**WHAT NEEDS TO BE DONE:** Exactly the lines starting at the line containing "SALE (593, 1286)" and ending at the line containing "[Previous] (67, 313)" are to be written out from the listing below, both included.

**DATA IN THIS EXERCISE:**

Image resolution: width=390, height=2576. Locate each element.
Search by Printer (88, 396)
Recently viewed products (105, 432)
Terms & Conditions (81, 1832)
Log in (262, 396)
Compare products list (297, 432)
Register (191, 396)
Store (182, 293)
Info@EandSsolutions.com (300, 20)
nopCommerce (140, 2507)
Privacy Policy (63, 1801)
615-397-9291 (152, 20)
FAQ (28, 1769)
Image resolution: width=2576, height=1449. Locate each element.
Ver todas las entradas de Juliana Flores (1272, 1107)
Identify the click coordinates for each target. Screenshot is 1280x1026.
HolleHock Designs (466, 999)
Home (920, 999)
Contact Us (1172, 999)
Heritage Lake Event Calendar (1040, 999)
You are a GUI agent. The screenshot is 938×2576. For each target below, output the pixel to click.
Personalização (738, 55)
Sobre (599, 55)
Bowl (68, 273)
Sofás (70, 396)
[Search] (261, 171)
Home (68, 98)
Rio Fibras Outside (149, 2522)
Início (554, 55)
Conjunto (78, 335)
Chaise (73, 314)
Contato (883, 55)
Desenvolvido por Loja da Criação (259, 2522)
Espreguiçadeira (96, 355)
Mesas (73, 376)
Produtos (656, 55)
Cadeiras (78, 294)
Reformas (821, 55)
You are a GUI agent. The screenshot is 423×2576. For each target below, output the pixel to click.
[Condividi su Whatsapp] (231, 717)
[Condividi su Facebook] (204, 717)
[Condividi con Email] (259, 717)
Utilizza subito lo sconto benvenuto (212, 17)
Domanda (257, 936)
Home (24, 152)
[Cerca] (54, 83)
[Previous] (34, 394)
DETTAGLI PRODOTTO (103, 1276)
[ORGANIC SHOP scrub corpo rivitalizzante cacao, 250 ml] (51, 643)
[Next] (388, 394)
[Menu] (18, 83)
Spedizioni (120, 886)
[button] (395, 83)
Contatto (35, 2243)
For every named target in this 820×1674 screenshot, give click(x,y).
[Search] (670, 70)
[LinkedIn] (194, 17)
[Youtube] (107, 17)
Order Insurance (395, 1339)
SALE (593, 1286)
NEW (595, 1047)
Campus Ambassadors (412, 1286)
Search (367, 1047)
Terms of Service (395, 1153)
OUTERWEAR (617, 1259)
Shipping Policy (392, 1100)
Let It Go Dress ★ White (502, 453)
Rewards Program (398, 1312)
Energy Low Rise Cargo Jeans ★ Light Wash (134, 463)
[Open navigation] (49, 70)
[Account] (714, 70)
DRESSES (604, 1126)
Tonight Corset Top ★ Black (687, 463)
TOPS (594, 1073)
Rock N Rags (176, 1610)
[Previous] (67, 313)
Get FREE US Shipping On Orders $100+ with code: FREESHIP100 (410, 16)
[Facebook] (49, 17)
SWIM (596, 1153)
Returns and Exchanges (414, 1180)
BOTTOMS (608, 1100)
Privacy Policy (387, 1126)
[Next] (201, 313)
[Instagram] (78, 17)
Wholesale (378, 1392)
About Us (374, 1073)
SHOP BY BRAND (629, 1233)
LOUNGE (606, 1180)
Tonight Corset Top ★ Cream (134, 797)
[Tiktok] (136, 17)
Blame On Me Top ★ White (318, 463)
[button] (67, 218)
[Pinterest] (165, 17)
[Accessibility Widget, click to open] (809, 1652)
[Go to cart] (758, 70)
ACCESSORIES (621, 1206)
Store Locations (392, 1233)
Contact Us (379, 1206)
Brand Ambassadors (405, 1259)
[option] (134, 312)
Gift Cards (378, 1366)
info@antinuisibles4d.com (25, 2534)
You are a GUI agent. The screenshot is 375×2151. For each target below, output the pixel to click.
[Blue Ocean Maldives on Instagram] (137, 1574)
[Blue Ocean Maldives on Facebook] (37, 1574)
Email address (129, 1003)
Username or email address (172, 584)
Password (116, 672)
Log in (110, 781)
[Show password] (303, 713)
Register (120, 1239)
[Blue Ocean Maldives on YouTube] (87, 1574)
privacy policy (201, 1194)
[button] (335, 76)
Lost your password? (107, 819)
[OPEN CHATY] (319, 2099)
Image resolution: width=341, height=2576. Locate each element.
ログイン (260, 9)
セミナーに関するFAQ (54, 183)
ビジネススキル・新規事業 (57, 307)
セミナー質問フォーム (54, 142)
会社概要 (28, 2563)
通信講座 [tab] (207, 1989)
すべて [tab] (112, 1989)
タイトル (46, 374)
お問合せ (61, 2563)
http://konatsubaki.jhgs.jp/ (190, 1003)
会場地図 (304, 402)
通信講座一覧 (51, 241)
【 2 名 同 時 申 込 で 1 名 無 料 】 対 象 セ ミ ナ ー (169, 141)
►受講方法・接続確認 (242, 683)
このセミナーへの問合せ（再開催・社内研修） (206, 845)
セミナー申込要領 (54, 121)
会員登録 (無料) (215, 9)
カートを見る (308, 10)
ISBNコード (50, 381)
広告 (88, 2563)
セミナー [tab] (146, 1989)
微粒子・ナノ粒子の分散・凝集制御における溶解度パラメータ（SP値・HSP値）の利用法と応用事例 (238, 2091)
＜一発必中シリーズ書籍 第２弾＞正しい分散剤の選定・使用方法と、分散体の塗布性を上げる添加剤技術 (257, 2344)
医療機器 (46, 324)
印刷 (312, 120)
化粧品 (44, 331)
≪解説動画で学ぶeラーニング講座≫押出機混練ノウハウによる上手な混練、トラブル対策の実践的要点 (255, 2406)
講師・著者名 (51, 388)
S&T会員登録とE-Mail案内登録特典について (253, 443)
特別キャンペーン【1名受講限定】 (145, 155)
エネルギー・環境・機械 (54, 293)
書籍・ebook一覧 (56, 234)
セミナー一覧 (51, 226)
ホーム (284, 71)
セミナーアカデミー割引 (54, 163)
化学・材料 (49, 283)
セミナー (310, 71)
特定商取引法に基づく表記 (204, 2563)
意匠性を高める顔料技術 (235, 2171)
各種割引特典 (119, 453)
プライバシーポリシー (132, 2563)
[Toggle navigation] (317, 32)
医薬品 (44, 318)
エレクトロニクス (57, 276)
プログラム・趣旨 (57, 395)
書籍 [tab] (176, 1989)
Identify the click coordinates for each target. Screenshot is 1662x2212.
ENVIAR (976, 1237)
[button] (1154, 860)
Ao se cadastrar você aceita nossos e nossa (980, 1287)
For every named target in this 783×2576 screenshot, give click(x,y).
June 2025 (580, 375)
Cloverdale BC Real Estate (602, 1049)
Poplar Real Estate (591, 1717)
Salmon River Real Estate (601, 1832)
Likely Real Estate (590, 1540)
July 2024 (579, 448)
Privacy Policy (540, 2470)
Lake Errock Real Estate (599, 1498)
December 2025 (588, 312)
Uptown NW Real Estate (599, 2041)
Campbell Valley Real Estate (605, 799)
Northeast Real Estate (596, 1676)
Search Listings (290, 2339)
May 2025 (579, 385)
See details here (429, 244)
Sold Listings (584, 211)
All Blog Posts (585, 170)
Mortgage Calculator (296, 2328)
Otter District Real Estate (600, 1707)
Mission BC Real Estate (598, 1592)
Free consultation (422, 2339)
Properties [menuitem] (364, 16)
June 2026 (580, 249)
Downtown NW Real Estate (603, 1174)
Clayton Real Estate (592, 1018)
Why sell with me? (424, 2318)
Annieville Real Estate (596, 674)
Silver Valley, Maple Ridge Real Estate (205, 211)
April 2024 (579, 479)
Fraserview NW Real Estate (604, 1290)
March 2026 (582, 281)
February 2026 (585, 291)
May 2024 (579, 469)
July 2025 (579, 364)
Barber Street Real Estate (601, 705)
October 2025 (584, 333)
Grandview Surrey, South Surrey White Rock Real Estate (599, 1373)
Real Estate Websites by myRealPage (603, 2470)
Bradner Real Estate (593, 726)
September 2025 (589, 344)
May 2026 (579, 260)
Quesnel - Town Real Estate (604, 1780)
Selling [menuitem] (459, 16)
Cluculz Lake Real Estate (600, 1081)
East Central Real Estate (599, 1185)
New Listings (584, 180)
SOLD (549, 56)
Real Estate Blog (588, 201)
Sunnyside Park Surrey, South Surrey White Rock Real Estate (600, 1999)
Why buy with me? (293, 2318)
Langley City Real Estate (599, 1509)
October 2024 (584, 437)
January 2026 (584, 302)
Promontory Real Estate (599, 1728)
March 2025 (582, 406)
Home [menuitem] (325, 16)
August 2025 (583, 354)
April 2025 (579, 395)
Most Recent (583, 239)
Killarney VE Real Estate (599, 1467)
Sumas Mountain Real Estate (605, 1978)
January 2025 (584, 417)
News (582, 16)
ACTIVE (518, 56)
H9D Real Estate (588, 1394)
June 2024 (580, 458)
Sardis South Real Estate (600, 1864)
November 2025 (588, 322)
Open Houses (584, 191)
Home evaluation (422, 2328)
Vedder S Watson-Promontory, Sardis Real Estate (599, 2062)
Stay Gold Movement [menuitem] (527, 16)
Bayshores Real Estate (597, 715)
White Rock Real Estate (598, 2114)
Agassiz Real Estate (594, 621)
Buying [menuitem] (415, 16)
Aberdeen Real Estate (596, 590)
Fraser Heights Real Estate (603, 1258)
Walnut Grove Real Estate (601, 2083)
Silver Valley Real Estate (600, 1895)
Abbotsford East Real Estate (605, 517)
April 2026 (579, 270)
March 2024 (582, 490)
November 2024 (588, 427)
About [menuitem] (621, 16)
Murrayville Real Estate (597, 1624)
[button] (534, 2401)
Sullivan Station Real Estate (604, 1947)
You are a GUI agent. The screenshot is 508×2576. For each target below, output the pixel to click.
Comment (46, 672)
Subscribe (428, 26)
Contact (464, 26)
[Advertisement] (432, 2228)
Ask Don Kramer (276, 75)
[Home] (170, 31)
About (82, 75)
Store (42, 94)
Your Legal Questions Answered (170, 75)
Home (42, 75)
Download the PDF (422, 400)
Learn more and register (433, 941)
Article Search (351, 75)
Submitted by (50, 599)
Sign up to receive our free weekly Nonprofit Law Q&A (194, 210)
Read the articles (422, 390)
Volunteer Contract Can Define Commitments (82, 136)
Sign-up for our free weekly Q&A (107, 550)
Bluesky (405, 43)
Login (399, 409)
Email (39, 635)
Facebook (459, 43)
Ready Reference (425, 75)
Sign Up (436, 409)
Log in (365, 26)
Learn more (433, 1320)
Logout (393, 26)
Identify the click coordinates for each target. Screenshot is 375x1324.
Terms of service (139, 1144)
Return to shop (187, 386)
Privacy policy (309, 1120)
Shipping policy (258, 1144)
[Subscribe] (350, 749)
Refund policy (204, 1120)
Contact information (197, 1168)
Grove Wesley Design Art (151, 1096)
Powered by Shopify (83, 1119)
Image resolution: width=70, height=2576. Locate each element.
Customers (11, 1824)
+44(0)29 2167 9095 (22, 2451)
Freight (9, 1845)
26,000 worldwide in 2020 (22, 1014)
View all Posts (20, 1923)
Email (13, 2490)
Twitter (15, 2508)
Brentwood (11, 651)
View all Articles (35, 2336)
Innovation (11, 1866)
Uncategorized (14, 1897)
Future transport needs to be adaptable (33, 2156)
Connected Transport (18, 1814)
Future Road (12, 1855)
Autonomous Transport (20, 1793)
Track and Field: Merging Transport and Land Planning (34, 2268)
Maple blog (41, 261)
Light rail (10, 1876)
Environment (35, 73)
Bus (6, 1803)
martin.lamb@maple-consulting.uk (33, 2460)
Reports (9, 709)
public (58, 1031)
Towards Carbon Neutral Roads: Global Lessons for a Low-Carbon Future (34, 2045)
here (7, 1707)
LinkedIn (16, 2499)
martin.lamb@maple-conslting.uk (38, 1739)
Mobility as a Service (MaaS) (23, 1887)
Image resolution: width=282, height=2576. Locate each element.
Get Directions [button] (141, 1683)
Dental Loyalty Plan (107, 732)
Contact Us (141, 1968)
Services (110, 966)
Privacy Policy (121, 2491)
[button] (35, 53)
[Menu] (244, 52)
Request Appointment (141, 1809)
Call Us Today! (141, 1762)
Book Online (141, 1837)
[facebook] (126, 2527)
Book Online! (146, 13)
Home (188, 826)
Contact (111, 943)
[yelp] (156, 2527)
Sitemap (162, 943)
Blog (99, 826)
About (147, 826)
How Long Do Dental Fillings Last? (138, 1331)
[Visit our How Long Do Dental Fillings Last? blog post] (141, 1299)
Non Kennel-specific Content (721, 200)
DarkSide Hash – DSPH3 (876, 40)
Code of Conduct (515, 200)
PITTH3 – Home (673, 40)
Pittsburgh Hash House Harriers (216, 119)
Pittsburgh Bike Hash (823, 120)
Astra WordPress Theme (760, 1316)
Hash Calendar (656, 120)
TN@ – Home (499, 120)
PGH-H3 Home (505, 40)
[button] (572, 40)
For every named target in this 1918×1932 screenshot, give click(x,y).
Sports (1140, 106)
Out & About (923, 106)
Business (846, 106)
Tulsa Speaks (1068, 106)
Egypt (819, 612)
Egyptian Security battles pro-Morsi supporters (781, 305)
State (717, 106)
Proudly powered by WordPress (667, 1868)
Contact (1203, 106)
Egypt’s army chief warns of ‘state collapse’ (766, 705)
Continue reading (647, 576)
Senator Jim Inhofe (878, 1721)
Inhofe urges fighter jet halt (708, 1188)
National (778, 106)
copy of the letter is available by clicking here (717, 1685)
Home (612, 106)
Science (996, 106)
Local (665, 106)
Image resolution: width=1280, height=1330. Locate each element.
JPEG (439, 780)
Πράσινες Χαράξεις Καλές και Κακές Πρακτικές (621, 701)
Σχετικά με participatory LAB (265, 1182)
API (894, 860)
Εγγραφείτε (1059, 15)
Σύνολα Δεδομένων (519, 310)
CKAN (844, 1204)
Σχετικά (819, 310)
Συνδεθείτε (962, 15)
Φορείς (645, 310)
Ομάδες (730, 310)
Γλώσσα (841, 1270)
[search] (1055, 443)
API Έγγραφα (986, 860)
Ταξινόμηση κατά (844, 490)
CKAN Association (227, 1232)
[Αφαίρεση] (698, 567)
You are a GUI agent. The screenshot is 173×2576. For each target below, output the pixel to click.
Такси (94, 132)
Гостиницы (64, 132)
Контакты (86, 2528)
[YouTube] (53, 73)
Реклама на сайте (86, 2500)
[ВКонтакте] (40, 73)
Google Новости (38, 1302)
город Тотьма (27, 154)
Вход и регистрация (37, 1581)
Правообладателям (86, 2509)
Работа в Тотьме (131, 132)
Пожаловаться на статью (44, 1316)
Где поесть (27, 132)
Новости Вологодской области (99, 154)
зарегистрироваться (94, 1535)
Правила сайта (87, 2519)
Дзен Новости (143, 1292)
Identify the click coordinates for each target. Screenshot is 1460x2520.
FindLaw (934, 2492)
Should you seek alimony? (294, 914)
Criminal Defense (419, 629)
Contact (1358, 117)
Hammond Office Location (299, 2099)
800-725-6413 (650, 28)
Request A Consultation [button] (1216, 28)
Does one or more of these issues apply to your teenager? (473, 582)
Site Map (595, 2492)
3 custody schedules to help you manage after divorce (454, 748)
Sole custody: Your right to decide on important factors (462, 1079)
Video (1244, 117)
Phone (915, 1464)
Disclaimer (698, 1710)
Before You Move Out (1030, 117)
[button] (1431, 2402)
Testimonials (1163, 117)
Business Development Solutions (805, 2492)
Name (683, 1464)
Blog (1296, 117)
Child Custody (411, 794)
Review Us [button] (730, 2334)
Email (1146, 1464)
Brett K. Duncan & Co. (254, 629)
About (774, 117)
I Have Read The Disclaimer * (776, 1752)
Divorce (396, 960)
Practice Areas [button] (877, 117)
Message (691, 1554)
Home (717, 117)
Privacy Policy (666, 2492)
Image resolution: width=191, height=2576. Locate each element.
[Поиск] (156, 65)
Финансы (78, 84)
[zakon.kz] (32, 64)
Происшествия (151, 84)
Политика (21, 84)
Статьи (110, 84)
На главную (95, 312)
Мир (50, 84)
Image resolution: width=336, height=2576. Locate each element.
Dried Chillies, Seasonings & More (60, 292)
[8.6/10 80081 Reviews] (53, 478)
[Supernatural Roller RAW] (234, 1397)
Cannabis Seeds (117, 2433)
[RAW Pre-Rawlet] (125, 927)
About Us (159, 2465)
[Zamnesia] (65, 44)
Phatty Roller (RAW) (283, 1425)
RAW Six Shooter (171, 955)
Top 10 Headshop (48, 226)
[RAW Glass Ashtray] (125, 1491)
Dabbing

**THE COMPLETED TASK:**
SALE (593, 1286)
NEW (595, 1047)
Campus Ambassadors (412, 1286)
Search (367, 1047)
Terms of Service (395, 1153)
OUTERWEAR (617, 1259)
Shipping Policy (392, 1100)
Let It Go Dress ★ White (502, 453)
Rewards Program (398, 1312)
Energy Low Rise Cargo Jeans ★ Light Wash (134, 463)
[Open navigation] (49, 70)
[Account] (714, 70)
DRESSES (604, 1126)
Tonight Corset Top ★ Black (687, 463)
TOPS (594, 1073)
Rock N Rags (176, 1610)
[Previous] (67, 313)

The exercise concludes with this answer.